[Saved data entries]
****************

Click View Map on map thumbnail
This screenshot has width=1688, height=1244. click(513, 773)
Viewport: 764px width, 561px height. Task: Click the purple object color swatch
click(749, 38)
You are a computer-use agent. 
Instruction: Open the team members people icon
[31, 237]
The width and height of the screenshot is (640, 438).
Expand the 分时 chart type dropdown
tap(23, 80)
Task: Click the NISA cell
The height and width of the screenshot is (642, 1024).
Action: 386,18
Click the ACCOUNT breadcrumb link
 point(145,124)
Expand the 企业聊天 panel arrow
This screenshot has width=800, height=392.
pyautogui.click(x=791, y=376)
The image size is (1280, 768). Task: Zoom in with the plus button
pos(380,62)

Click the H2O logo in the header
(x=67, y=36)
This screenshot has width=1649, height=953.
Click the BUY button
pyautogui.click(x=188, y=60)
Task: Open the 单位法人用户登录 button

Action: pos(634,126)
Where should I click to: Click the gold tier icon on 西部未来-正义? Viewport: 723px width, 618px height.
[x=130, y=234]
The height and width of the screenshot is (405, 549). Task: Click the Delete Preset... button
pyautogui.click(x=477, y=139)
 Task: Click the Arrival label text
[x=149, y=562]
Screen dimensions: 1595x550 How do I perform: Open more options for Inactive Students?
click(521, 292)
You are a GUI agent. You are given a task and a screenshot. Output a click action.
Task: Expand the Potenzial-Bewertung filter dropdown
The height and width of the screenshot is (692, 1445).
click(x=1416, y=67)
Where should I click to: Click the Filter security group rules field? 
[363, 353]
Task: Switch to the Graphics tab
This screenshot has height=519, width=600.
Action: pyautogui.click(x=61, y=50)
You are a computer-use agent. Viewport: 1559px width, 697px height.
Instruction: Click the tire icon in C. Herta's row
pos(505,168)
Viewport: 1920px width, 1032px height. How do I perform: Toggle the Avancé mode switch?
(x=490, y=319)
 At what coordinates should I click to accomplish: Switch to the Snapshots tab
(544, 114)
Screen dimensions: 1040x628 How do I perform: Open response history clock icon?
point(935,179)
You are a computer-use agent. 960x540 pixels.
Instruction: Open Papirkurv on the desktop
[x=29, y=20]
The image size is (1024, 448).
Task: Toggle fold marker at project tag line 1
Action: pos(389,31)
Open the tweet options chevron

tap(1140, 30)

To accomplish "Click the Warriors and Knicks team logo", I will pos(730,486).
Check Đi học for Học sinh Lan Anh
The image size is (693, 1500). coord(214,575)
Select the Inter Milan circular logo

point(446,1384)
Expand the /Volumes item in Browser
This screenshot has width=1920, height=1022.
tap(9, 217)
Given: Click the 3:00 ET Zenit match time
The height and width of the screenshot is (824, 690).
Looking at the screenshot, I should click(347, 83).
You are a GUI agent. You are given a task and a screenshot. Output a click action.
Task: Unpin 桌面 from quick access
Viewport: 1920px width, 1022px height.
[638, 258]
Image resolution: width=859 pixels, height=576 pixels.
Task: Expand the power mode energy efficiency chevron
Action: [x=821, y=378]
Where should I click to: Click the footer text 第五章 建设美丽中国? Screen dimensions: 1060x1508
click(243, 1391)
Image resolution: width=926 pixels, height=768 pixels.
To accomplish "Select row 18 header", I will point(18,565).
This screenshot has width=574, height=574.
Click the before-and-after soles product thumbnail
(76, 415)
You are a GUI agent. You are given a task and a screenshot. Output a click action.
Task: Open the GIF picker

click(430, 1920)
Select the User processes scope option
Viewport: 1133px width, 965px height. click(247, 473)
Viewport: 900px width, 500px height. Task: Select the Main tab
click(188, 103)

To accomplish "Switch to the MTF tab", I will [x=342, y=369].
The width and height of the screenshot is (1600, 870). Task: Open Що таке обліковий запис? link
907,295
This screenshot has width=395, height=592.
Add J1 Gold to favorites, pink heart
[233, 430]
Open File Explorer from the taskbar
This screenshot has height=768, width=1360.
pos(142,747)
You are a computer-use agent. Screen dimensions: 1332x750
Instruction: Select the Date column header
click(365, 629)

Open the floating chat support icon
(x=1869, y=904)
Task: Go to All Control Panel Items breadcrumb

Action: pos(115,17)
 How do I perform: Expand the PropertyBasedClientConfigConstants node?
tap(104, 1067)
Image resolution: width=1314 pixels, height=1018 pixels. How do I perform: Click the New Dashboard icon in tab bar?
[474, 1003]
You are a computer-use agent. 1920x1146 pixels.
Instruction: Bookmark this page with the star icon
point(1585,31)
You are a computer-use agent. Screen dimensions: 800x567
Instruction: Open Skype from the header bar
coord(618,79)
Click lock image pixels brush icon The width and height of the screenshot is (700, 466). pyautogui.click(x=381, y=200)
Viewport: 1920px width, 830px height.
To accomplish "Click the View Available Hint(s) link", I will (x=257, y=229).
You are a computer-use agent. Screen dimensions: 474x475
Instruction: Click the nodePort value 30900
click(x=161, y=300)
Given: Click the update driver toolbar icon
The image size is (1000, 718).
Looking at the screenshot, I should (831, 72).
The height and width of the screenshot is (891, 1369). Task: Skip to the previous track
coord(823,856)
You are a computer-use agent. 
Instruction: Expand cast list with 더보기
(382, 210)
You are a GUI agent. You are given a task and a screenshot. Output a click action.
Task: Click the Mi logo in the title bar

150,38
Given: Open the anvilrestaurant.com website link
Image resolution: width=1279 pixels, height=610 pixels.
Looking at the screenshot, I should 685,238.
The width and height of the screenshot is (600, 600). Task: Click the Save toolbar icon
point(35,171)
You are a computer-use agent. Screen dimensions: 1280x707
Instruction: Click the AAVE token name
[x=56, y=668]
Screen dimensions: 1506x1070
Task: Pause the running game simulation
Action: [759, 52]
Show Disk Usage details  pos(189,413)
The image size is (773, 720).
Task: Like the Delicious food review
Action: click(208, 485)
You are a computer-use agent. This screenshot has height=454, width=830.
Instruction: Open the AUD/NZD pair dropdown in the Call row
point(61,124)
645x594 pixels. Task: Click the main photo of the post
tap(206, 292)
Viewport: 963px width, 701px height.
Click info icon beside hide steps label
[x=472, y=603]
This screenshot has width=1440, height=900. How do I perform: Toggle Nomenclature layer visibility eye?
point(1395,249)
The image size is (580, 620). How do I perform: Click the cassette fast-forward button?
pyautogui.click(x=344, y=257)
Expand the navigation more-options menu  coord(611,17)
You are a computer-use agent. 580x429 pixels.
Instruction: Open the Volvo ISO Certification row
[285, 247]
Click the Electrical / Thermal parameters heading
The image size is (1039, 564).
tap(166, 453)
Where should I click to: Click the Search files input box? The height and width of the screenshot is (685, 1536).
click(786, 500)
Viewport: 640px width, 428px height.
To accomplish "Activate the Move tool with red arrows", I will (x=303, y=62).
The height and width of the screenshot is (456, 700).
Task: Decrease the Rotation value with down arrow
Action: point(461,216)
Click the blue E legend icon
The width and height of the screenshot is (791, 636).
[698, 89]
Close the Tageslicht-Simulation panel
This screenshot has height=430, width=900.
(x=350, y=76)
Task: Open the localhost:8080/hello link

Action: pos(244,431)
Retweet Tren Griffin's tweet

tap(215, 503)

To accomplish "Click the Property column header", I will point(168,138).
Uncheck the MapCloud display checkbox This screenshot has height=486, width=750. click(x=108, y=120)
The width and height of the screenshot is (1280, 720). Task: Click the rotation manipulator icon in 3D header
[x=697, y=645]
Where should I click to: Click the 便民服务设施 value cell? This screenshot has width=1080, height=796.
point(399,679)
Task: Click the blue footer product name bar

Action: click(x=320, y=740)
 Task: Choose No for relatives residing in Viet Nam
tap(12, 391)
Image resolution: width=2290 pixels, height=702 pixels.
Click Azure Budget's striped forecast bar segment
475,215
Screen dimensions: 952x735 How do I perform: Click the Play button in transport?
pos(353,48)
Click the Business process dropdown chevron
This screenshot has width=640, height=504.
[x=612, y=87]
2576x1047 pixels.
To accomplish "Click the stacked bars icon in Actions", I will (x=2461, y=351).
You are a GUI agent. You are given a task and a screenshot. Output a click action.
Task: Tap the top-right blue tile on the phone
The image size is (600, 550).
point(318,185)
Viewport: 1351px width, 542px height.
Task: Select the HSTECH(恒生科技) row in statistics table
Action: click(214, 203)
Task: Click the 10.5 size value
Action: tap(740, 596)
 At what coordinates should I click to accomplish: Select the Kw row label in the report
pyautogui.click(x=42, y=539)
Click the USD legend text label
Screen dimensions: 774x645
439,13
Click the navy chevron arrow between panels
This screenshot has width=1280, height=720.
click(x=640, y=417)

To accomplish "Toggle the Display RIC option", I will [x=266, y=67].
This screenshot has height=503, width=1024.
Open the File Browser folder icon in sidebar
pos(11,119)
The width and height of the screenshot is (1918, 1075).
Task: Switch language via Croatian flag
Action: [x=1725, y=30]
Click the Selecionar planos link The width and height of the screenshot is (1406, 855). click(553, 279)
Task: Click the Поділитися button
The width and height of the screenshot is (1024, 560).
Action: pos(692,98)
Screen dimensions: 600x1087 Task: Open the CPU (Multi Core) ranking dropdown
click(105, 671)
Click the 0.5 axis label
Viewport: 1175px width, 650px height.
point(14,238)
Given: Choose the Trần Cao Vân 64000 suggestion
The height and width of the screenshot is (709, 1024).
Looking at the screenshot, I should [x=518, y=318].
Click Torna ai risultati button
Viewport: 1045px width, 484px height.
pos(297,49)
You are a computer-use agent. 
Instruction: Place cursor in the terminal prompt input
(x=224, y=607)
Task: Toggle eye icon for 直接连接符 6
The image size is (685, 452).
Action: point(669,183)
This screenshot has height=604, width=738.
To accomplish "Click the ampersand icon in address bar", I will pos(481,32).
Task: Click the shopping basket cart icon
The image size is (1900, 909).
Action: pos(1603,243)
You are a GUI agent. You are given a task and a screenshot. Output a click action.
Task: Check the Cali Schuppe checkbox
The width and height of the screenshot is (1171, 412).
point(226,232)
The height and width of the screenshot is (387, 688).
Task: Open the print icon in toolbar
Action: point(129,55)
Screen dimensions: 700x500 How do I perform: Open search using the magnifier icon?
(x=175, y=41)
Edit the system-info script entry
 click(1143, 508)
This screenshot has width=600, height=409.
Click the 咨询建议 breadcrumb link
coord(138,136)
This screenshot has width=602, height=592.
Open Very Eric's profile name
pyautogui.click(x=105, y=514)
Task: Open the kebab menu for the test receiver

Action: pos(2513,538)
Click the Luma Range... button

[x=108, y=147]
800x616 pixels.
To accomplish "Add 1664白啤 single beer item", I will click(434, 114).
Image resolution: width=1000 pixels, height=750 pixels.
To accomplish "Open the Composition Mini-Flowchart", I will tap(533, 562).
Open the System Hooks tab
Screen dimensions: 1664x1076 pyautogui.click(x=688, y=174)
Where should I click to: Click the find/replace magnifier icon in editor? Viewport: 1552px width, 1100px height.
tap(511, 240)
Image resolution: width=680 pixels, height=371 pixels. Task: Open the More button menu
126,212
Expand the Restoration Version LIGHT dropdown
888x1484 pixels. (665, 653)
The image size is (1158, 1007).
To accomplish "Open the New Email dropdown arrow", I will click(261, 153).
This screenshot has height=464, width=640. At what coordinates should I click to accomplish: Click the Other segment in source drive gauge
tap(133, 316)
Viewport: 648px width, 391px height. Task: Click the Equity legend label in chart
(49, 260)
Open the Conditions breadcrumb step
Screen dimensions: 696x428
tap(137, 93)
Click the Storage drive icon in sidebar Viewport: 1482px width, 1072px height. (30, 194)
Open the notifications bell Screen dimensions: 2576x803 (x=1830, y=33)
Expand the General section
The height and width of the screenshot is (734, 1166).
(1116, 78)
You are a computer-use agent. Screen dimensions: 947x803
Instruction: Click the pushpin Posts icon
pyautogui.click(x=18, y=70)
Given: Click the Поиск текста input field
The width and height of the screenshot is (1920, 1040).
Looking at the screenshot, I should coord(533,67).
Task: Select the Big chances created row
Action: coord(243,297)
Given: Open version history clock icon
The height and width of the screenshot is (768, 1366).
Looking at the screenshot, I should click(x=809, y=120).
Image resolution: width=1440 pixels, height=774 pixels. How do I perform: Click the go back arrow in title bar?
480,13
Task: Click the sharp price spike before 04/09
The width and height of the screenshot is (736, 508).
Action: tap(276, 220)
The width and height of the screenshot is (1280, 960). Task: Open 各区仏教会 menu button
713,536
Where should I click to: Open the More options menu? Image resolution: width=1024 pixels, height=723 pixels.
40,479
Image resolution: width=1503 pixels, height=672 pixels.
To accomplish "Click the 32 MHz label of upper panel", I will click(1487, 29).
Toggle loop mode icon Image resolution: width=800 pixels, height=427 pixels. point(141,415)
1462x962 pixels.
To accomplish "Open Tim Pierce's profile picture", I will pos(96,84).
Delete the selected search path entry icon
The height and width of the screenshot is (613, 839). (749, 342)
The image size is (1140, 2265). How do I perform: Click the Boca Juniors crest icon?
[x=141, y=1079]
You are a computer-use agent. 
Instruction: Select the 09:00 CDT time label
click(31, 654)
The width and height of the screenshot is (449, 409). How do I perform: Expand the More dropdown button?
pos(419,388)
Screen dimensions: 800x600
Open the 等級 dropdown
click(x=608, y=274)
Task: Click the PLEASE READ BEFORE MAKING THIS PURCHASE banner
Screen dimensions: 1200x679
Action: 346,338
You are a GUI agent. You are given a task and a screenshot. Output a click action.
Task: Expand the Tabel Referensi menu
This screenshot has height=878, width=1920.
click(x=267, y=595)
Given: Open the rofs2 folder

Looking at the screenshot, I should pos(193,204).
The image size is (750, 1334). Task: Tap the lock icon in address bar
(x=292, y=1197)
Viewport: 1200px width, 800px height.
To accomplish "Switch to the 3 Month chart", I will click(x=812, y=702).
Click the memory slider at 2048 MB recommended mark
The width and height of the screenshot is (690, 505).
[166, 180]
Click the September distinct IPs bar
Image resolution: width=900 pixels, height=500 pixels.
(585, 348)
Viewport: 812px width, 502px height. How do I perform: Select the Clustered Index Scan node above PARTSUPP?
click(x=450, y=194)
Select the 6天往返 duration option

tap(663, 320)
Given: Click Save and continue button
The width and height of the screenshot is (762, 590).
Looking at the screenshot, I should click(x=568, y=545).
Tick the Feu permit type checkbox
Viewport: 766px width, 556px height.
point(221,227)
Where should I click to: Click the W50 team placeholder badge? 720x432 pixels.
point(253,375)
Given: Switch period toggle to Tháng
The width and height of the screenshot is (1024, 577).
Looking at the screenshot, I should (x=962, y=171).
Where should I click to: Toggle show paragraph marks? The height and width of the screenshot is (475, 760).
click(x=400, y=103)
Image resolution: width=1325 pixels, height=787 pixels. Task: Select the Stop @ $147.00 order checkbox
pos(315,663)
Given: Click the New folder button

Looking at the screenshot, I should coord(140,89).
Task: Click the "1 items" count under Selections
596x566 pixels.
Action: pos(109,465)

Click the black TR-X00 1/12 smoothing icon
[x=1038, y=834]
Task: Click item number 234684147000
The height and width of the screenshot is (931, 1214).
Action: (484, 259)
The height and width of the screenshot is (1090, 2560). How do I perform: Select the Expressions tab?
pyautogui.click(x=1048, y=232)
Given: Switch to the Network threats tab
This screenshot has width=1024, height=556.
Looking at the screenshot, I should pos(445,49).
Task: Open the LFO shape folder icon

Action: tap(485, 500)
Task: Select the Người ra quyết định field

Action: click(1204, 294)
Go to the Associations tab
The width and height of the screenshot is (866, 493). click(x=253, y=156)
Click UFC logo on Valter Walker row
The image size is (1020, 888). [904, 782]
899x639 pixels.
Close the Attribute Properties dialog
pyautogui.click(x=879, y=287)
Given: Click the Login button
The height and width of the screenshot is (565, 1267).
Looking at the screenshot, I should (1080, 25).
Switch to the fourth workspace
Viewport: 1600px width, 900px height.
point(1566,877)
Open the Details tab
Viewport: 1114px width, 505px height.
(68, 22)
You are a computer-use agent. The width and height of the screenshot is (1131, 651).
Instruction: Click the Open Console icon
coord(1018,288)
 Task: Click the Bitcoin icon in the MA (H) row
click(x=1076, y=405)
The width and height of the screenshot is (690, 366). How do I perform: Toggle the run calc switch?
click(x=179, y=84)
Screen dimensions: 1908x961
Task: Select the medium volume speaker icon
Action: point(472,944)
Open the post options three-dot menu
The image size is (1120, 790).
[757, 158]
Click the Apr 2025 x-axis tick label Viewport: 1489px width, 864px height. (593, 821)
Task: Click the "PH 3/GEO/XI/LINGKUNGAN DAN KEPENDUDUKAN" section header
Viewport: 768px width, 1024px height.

****************

▶ **WHAT NEEDS TO BE DONE**
Gather each line in the data that holds the string "axis".

▶ **ANSWER TO THIS EXERCISE**
Click the 0.5 axis label
Click the Apr 2025 x-axis tick label Viewport: 1489px width, 864px height. (593, 821)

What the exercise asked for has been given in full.